Before The Hunter by Darwyn Cooke, a while back, I saw Payback by Brian Helgeland, the crime flick with Mel Gibson in theaters. I liked the movie. I thought it was dark and cool. It had a cool anti-hero, lots of gunfights and a very unusual storyline. I thought the writers of the film were geniuses. How wrong I was!
It is the story of a man, Parker, who returns after being left for dead, betrayed by the woman he loved and double-crossed by his partner in crime. He returns to exact a cold revenge.
The Hunter :
A Darwyn Cooke´s graphic adaptation
In actuality, The Hunter, Donald Westlake´s novel, was the basis for the film (which was the second film adapted from the novel, the first one being Point Blank by John Boorman in 1967 with Lee Marvin. Donald Westlake wrote the novel under the pseudonym Richard Stark. I won´t comment on the novel, which I have not read, but I will talk about its Darwyn Cooke´s graphic adaptation.

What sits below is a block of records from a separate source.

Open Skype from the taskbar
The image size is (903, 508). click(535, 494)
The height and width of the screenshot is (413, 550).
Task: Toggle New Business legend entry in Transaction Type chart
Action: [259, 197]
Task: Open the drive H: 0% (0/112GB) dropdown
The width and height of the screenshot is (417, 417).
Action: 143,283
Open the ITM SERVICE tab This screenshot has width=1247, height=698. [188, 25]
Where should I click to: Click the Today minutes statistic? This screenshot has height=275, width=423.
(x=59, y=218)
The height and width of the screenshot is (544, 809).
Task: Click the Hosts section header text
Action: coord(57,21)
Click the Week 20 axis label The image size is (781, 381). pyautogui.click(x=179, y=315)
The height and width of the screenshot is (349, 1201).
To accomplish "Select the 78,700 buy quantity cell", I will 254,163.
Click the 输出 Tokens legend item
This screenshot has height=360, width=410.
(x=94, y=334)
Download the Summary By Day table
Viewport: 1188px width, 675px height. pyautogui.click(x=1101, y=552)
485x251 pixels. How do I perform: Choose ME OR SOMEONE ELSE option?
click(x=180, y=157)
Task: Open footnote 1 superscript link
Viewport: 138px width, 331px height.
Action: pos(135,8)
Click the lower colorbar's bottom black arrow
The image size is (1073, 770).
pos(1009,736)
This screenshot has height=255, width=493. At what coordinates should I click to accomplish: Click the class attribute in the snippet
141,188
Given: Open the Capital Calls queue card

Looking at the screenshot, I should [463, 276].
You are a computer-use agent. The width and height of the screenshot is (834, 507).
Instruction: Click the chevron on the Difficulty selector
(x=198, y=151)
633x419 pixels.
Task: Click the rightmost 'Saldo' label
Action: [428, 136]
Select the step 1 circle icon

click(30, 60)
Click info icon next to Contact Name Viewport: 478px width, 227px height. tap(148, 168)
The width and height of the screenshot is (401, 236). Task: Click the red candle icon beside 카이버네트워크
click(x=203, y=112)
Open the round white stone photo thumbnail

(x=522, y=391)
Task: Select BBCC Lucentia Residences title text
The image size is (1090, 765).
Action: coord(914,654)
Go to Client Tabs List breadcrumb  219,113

Despite the simple pitch described above, the story is full of innovative ideas. The first time we meet Parker, master thief anti-hero, he insults a driver on the George Washington Bridge and sets the tone of the story. The next 10-15 pages are masterfully conceived, they are without dialogue and characterize Parker uniquely by his actions. We follow him through a series of strange activities that we will understand only later on. And we are blown away at the way he acts and behaves, and at how other characters react to him. The revenge-seeking thief seems to always have a plan in mind…
A stunning and majestic style
This is a crime story that is very dark-toned and that does not shy away from the main character´s brutal motive. The story goes all the way and ends in a remarkable direction, setting the stage for future adventures of Parker. This is without doubt one of the best crime graphic novels I´ve read in a while. If you like this type of fiction, you should buy the graphic novel The Hunter by Darwyn Cooke.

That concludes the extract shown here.